Kä Mana pense que « les sociétés africaines ont actuellement besoin d’une même dynamique de conscience et de foi pour créer une nouvelle destinée : la destinée de grandeur, de puissance, de prospérité, d’émergence et de développement durable ».

Toutefois, souligne-t-il, cela demande « un imaginaire créateur que l’on doit nourrir et fertiliser par des récits-forces et des narrations-puissances, pour la construction d’une société des valeurs et des vertus d’engagement pour une nouvelle Afrique ».

Le philosophe congolais propose certains de ces mythes qu’il puise dans l’œuvre d’Amadou Hampaté Ba.
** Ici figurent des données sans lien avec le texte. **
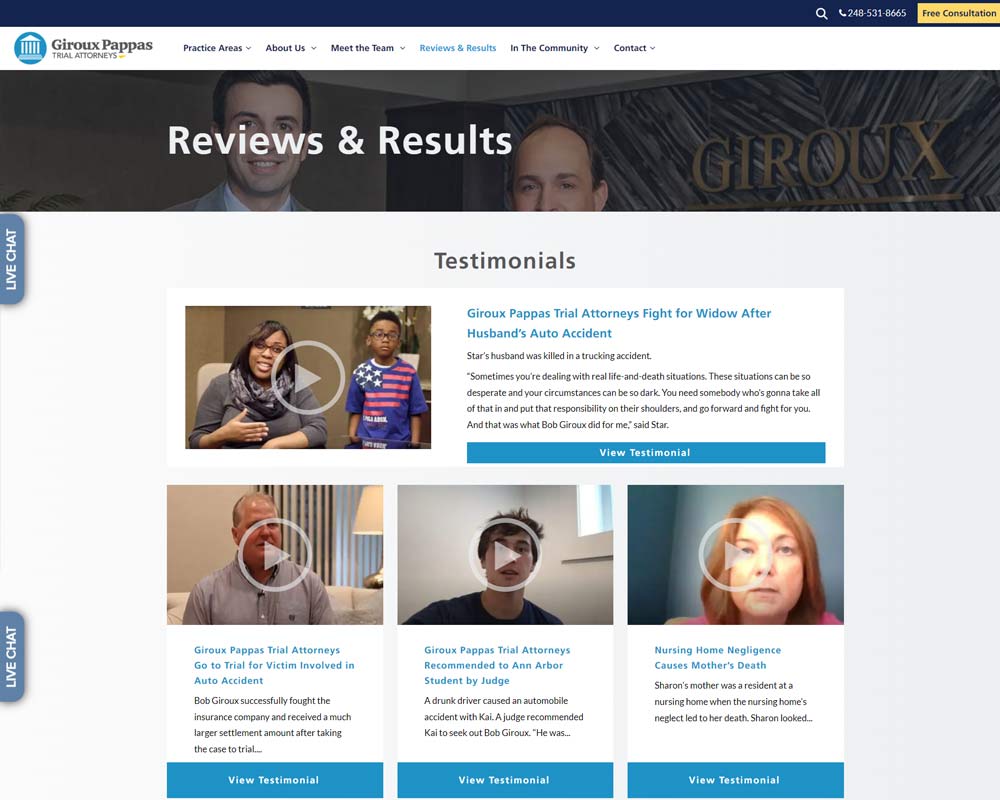
Task: Play the auto accident trial testimonial video
Action: (274, 555)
Il appelle les intelligences et les imaginations africaines à en proposer d’autres et en créer de nouveaux, depuis les sources historiques de la culture et de la civilisation africaines dans l’Egypte antique jusqu’aux « dynamiques actuelles de l’afrocentrisme et de l’afroptimisme ».

Il soutient que, « pour développer le pouvoir créateur des sociétés africaines, la création d’un nouvel imaginaire est indispensable : un travail de dé-formatage de l’homme africain dans sa posture d’impuissance, d’infécondité et de pessimisme en vue d’un re-formatage et d’un pro-formatage d’un nouvel homme africain ».

Ce qui fait la force du nouveau livre de Kä Mana, c’est la mise en relief de la culture, de la conscience historique et de l’enracinement dans les mythes fondateurs de l’humain pour rendre l’Afrique actuelle sensible aux nouveaux engagements qu’elle doit prendre face à son destin qui est grand.

La crise de l’imaginaire

Dans toute son œuvre sur « la révolution de l’imaginaire » pour changer l’Afrique et créer un « nouvel homme africain », Kä Mana décortique les maladies de l’Afrique dont le cœur est ce qu’il nomme « la crise de l’imaginaire ».
Il s’agit des représentations, des visions et des images viciées qui fragilisent l’homme africain en développant en lui « un rapport traumatique à son passé », une « perception pessimiste » de son présent et une « relation inféconde » à l’avenir du continent.

Il s’avère donc très nécessaire de lire les quatre précédents ouvrages de Kä Mana pour s’imprégner de ces idées : L’Afrique, notre projet (Yaoundé, Editions Terroirs, 2010), La République Démocratique du Congo est à inventer (Kinshasa, Le Potentiel, 2009), Il y a urgence (Kinshasa, Editions Universitaires Africaines, 2011) et Changer la République Démocratique du Congo (Bafoussam, CIPCRE, 2012).

Par ailleurs, l’auteur recommande vivement « (Re)découvrir les mythes » aux nouvelles générations, un ouvrage qui annonce la sortie d’autres publications en chantier, sur les héros et les figures du Congo pour construire un nouvel esprit pour le renouveau de la nation.